- **SUPPLIED MATERIAL**
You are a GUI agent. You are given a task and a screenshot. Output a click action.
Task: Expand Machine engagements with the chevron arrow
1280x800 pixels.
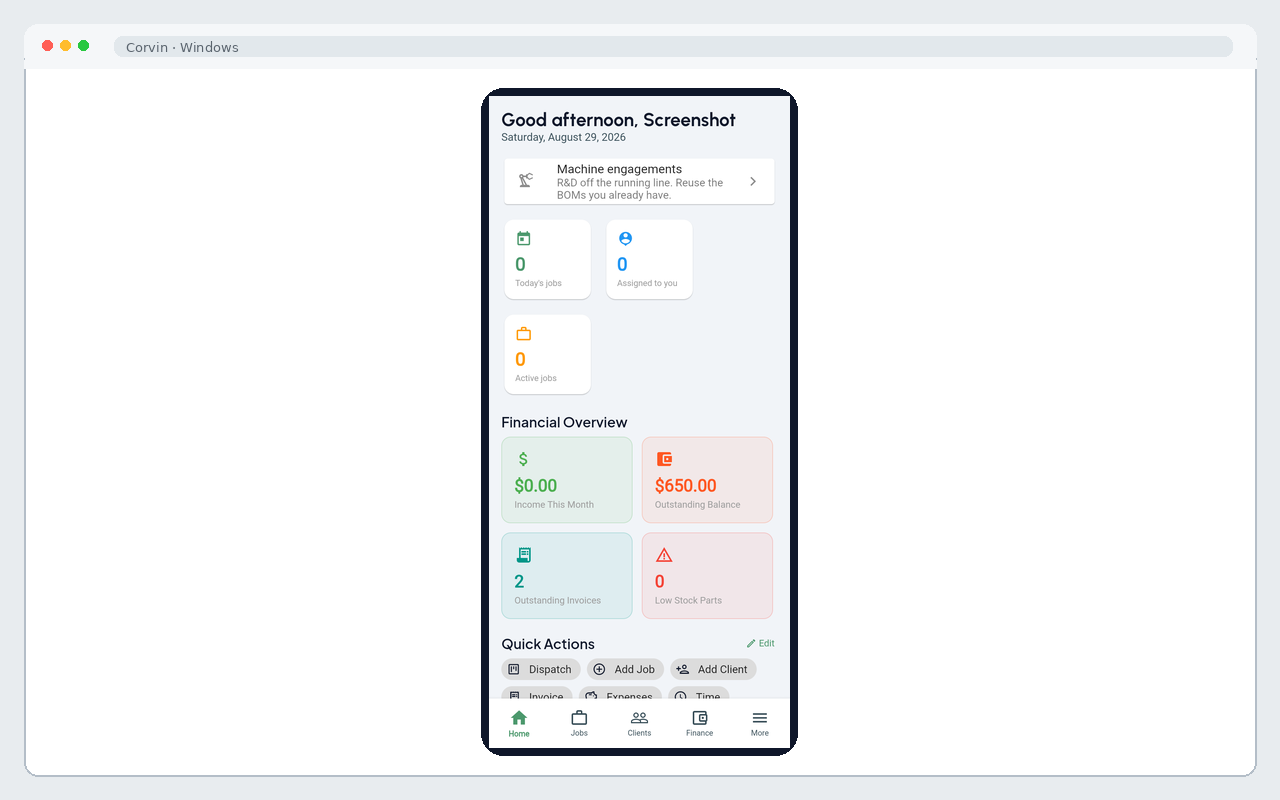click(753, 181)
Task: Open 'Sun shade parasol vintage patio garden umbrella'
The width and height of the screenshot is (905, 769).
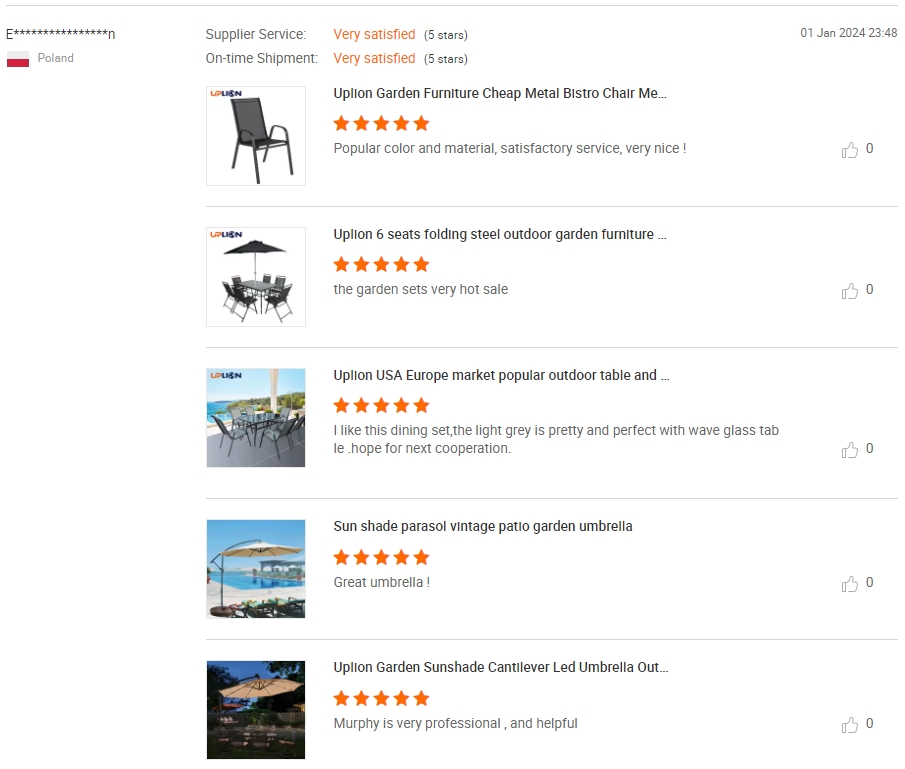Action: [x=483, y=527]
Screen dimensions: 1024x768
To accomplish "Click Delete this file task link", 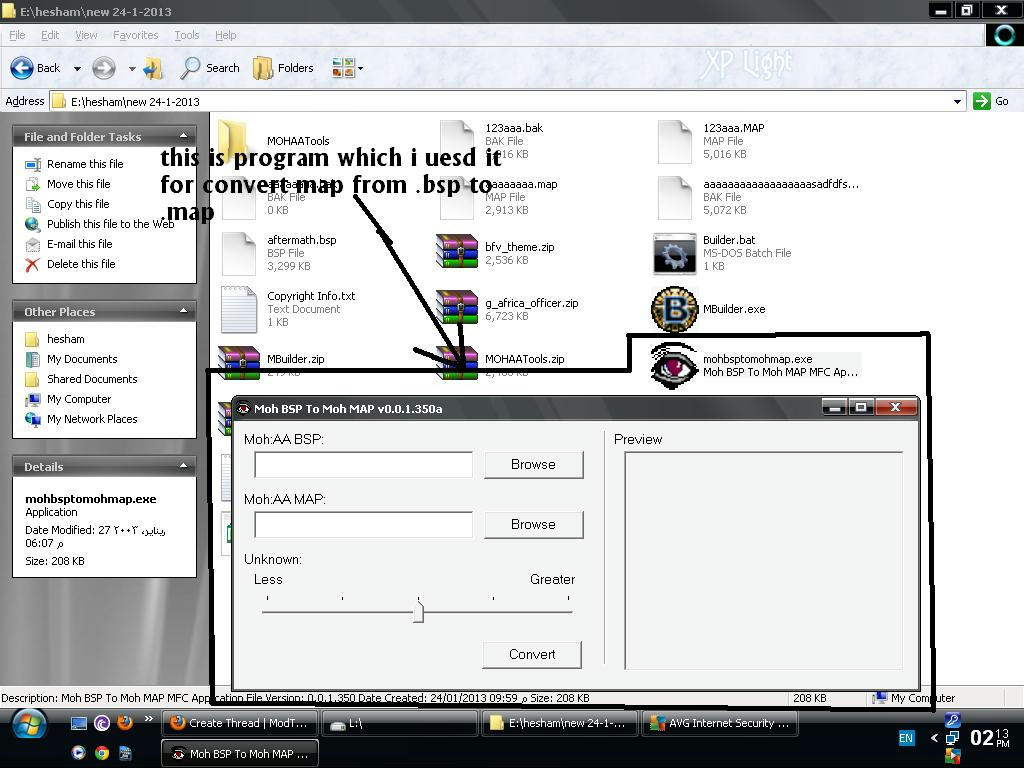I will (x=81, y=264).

- **WHAT TO DO**
Give back exactly the lines from the first line of the data through the line with "Screen dimensions: 1024x768", pictures excluded.

- **REPLY**
You are a GUI agent. You are given a task and a screenshot. Output a click action.
Task: Expand Machine engagements with the chevron arrow
1280x800 pixels.
click(753, 181)
Task: Open 'Sun shade parasol vintage patio garden umbrella'
The width and height of the screenshot is (905, 769).
Action: [x=483, y=527]
Screen dimensions: 1024x768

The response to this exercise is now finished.